Die Anwohner sollen kaum etwas von der Erneuerung mitbekommen – die Arbeiten werden sich überwiegend im Inneren des Umspannwerks abspielen. Im Gegenteil sogar: Nach der Modernisierung werden die bisherigen Lärmbelästigungen für die Nachbarschaft beim Umschalten deutlich geringer sein, versprechen die Verantwortlichen der WSW.

Umspannwerk versorgt etwa 36.000 Menschen im CW-Land

Die Schnittstelle zwischen dem Hochspannungsnetz mit 110.000 Volt (110 kV) und dem Mittelspannungsnetz der WSW ist eines von 13 Umspannwerken in Wuppertal. Das Umspannwerk Süd versorgt Privathaushalte und Gewerbekunden im CW-Land mit Energie, das Einzugsgebiet der Anlage an der Cronenberger Straße umfasst etwa 36.000 Menschen und damit rund elf Prozent der Wuppertaler Bevölkerung.

Nach 45 Betriebsjahren hat die Schaltanlage das Ende ihrer technischen Lebensdauer erreicht, ebenso wie zuvor in Ronsdorf ist daher die Erneuerung des Cronenberger Umspannwerkes zwingend erforderlich. Dadurch dass die neuen 110-kV-Schaltanlagen deutlich weniger Platz brauchen, können künftig sieben 110-kV-Leistungsschalter am Hahnerberg untergebracht werden – „dadurch erhöht sich auch die Versorgungszuverlässigkeit der in Cronenberg angeschlossenen Kunden“, versprechen die WSW.

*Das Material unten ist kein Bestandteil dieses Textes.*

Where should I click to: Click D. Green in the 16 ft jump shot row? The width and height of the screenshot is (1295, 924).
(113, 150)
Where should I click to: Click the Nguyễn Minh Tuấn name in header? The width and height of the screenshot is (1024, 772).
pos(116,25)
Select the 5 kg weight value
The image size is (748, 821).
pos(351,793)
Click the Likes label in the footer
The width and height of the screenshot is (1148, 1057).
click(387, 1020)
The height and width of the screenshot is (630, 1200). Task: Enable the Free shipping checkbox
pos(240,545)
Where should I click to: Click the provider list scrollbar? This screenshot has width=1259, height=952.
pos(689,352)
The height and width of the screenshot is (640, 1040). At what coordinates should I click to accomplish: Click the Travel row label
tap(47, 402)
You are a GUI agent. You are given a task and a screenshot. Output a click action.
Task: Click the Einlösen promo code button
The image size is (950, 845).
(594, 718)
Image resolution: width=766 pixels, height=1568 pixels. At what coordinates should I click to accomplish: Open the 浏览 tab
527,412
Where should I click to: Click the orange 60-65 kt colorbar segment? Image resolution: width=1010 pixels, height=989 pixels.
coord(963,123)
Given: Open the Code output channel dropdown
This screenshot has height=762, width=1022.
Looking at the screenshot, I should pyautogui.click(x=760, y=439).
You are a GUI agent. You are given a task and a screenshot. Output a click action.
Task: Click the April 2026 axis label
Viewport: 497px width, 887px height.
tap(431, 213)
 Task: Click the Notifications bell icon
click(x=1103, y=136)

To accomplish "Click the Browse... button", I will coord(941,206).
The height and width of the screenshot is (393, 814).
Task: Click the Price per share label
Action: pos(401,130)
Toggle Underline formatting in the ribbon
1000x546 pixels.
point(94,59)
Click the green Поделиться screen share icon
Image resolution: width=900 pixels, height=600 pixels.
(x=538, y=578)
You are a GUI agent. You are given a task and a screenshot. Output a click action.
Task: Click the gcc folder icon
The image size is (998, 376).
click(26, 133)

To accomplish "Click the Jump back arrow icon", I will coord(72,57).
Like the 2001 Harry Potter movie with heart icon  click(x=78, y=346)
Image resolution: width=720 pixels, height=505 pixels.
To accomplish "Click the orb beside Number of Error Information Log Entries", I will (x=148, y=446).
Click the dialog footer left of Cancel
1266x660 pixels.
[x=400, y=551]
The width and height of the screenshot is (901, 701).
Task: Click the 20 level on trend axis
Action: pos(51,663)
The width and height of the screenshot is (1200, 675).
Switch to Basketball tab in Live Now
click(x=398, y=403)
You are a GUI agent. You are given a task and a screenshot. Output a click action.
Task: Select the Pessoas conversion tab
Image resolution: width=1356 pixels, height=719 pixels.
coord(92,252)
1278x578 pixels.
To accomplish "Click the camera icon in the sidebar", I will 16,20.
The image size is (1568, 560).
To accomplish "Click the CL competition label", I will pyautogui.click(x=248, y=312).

Der Umbau wird etwa ein Jahr dauern, ab Anfang 2018 muss dann eine neue Kabelverbindung zum Umspannwerk nach Ronsdorf sowie zur AWG gelegt werden. Hierzu werden die WSW im Frühjahr 2018 entlang der Hahnerberger Straße bis hinein in den oberen Hipkendahl eine Kabeltrasse verlegen. Das soll aber die einzige Beeinträchtigung im Zusammenhang mit der Millionen-Modernisierung bleiben.